# 'Hello World' New Venture



## Son_of_Perdition (Nov 2, 2015)

Stepping out into a new area.  I acquired an ANDROID tablet last month and while it's fun to play with, I've decided to expand my world somewhat and start creating 'Android APPs'.  I used to do a little programming using older technology in my early days of my career.  I used COBOL & Fortran but I was not hired for my programming skills rather for my experience with hardware, the programming was put on the way-way-back burner.  Different times I created MACROs in WordPerfect then Word, Lotus 123 then Excell, mostly on a limited basis and for my own use exclusively.  I did created a spreadsheet that was accepted for Utah State tax returns.  It was a thing of beauty and I used it for several years before TurboTax.

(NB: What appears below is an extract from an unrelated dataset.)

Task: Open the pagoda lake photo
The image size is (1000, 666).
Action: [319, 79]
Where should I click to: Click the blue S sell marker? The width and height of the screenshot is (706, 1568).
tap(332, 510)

Interest waned and I moved into UNIX/Linux support in the late 90's and the early 2000's until retirement in 2009.  Along the way I dabbled in HTML/Javascript/Java/PHP programming but just didn't stick with it after retirement, I created a few personal & business websites for friends and family, but most have fell by the wayside as most websites do.  Now with the discovery of an open source service to create 'Android Apps'.  I'm giving it a go.  I have a few ideas and hopes that they will spawn more elaborate and useful apps.  The web is amazing and dangerous all on the same TV tray next to my recliner.  I hope this new venture is as interesting as I've found some other technologies to be.  Time will tell.


----------



## oldman (Nov 2, 2015)

Have you ever been to the electronics show in Las Vegas? As a pilot for United, I flew a crew of engineers from Intel to the show back in the early 90's and they asked me if I was laying over after the flight, which I was. They offered me a couple of tickets, so I took them even though I wasn't really sure if I would go or not. My First Officer said he was really into that stuff, so after we checked into the hotel, we grabbed a cab and went to the show. Man, I never knew such stuff was being thought about. I mean, Apple, Mitsubishi, HP, Samsung, Toshiba and so many more companies had some really impressive futuristic geek toys, or I guess that I should say technology items that were being planned for future generations. It was unbelievable. The one that had me really scratching my head at the time was that Apple had a phone with TV on it. Today, that's really no biggie. It's fun to learn the new gadgets. On-board the planes, we have so much technology that students studying aviation or taking up flying as a pilot on airliners or in the service, really need to be technology savvy.


----------



## AprilT (Nov 2, 2015)

:coolthumb:


----------



## Son_of_Perdition (Nov 2, 2015)

oldman,
The company I worked for used to send 4-5 of me and/or my co-workers down from N Utah every year.  Then things started slowing down after the dot com bust of the 90's we had to pay for our own trips, I went a few times because of all the nerd gadgets given away.  Still have jump drives, badge packets bands, pens, note pads,,,etc.  It was called ComDex.   Networked with many colleagues in the information industry.   Had a job offer from a company located in Texas, been there done that, summers were too hot.  But nothing against Texans.


----------



## Son_of_Perdition (Nov 2, 2015)

AprilT said:


> :coolthumb:



Update: created my first simple but it took a few tries.  My Credit Union doesn't have mobile apps so the launch icon I created works just like a shortcut on your desktop/laptop.  I had to create 2 additional screens, 1st (launch icon) to acquire the CU's webpage, 2nd needed 2 input boxes for USERID & Password, the 3rd screen needed an input box for my secret phrase.  Worked good finally.


----------